Exercices à traiter >>
1. Indiquez si chacune des affirmations suivantes concorde avec l'entretien sur la modération du groupe, en répondant par oui ou par non et en citant mot pour mot le passage décisif. (a) Le groupe appartient au MPP. (b) Les administrateurs suppriment un message signalé après en avoir vérifié le contenu. (c) Les messages de camarades qui attaquent des adversaires politiques sont toujours laissés en ligne.
2. Relevez toutes les phrases interrogatives, c'est-à-dire celles qui se terminent par un point d'interrogation, formulées par Toute Info dans l'entretien sur la modération du groupe.

Texte de l'entretien >>
-------

Toute Info : Vous dites que vous êtes membre du bureau politique du MPP. Pourquoi cela n’a pas été précisé au niveau du groupe ?

(E.O.) : Le groupe n’appartient pas à un parti politique. Il est ouvert à tous les militants de tous les bords. L’idée c’est d’avoir un débat constructif avec tous les acteurs de tous les regroupements politiques du pays. D’ailleurs vous aurez remarqué que les interventions dans le groupe ne sont pas forcément favorables au MPP.

Toute Info : Ne craignez-vous pas que la présentation publique de votre appartenance à un parti politique nuise au groupe ?

(E.O.) : Non, sincèrement jusque là on fait en sorte que cela ne puisse pas prendre le pas au niveau du groupe. C’est-à-dire qu’on fait en sorte à laisser les gens qui ne sont pas de notre bord politique s’exprimer.

Toute Info : Mais dans la modération, est-ce qu’il vous arrive de supprimer certains messages ?

(E.O.) : Si ! Cela arrive et c’est normal. Parfois un internaute peut constater que le contenu d’un message est de nature à porter atteinte à l’intégrité d’une personnalité politique, à son ethnie, ou encore quelqu’un peut poster une image non désirable. En ce moment la personne peut signaler pour demander la suppression du message au regard de son contenu. A notre niveau, nous vérifions le contenu du poste et si cela est confirmé, nous le supprimons. En tant qu’administrateur, il y a aussi des messages qui ne cadrent pas avec notre code d’éthique, puisque nous avons un règlement en la matière, nous ne les laissons pas passer.
Toute Info : C’est quoi votre règlement ?

(E.O.) : C’est un débat sain. En fait nous sommes de jeunes et nous voulons nous former, apprendre à débattre pour assurer la relève politique sur la base des idées. Un débat est libre et ouvert. Il n’est pas fait d’injures et de dénigrements. C’est tout simplement ça ! Il faut donc apprendre à convaincre par ses idées. C’est pourquoi la diffamation et les propos injurieux sans preuves sont à écarter.

Toute Info : Avez-vous un exemple précis de message supprimé ?

(E.O.) : Il y a le cas de la diffusion d’images choquantes comme des tueries. Il y a eu un message sur l’une de nos camarades qui disait « celle-là son ‘‘mouxeur’’ se trouve au MPP, c’est un boss du MPP. » Ca concerne la vie publique de la jeune fille et cela n’apporte aucune contribution au débat politique.

Toute Info : C’est peut-être aussi une façon de sanctionner des adversaires politiques qui pensent que c’est plutôt des sujets qui méritent d’être abordés ?

(E.O.) : Non, ce n’est pas le cas ! La sanction est générale. Ce n’est pas contre un individu. Il y a même des camarades qui attaquent nos adversaires politiques que nous bloquons, parce que cela n’apporte rien au débat. On essaie d’être équilibré.
Toute Info : Le Burkina vient de sortir d’une double élection présidentielle et législative.

Quel a été le rôle de débat politique lors de ce double scrutin ?

-------

Contenu des données >>
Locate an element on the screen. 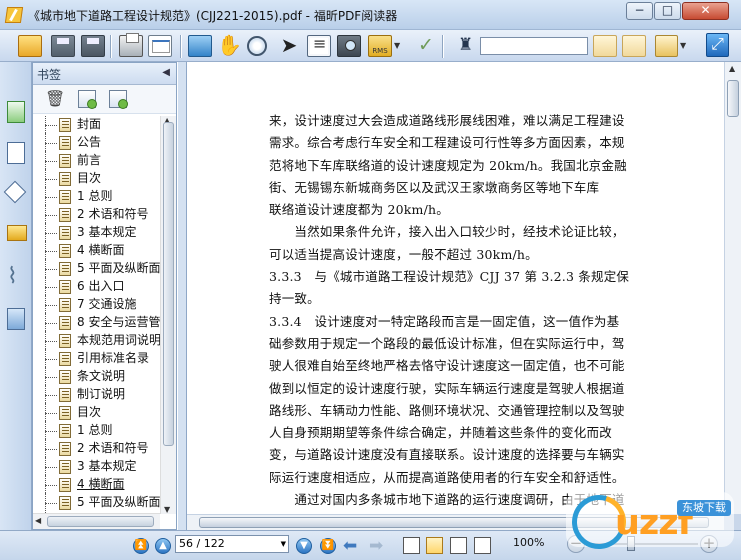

-------

Réponses par exercice >>
1.
(a) Non : « Le groupe n’appartient pas à un parti politique. »
(b) Oui : « A notre niveau, nous vérifions le contenu du poste et si cela est confirmé, nous le supprimons. »
(c) Non : « Il y a même des camarades qui attaquent nos adversaires politiques que nous bloquons, parce que cela n’apporte rien au débat. »

2.
1. « Pourquoi cela n’a pas été précisé au niveau du groupe ? »
2. « Ne craignez-vous pas que la présentation publique de votre appartenance à un parti politique nuise au groupe ? »
3. « Mais dans la modération, est-ce qu’il vous arrive de supprimer certains messages ? »
4. « C’est quoi votre règlement ? »
5. « Avez-vous un exemple précis de message supprimé ? »
6. « C’est peut-être aussi une façon de sanctionner des adversaires politiques qui pensent que c’est plutôt des sujets qui méritent d’être abordés ? »
7. « Quel a été le rôle de débat politique lors de ce double scrutin ? »